After all, hadn’t God redeemed them from Egypt, given them Torah, fed them
in the desert and cared for every other need of theirs? Did He not know them
and their weaknesses better than they knew them? :If God has had our best
interest in mind until now,” all of them should have reasoned, “He must be
taking us to the Land for our own good as well, and know how difficult it is
for us to go up.”
So, they weren’t punished for their fear, or for being nervous to go to war
against the 31 kings of Canaan and to take the Land. They were punished
because, in their panic, they closed their minds and the door to Eretz
Yisroel and, in effect, had outlived their usefulness. By rejecting Eretz
Yisroel when they had, they rejected God’s plan for Creation, and signed
their own death warrants.
This is why the Jewish people are praised for not changing the language,
their clothes, and the food they ate, which does not sound like much of
deal.
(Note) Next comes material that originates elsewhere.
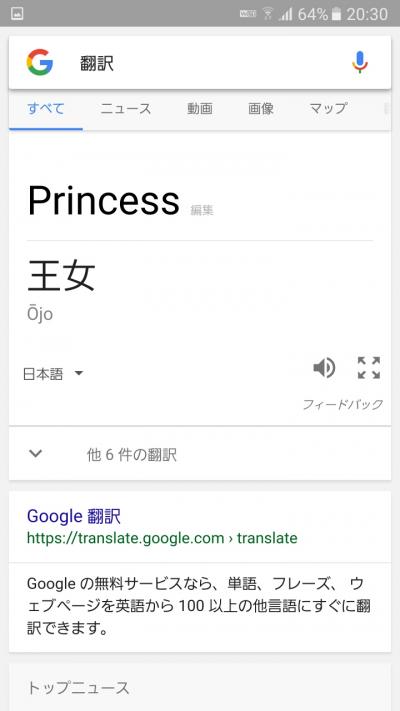Viewport: 400px width, 711px height.
Task: Click the 編集 edit link beside Princess
Action: (202, 210)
After all, they had fallen down to the 49th level of spiritual
impurity, so what difference did it make that they still had something to
distinguish them from the Egyptians all around them?
It made all the difference in the world to Heaven, and was the merit they
needed to be saved from spiritual oblivion. God knew their souls, and the
test that was Egypt, and though they failed to maintain the high spiritual
level on which they ancestors descended to Egypt, after 210 years it was
pretty significant that they maintained anything at all, from God’s perspective.
Likewise it says about the final generation in advance of the Messianic Era:
I will remember the land, which will have been left behind by them, enjoying
its sabbaths, lying desolate without them. The transgression of despising My
judgments and detesting My laws, will [also] have been atoned for. In spite
of all of this, even though they live in the land of their enemies, I will
not discard them, or detest them to the point of annihilating them, or void
My covenant with them, for I am God, your God. For their sake, I will
remember the covenant of their ancestors, whom I brought out of the land of
Egypt before the eyes of the nations, to be their God. I am God. (Vayikra
26:40-45)
Why shouldn’t God discard us, knowing how much we have assimilated into
foreign cultures? Because, He knows our souls, and our circumstances, and
how difficult the test it, and He takes it all into account. Not everyone
may survive, but at least those who try the best they can to be the best
they can be, will have a special place in God’s plan at the end of history.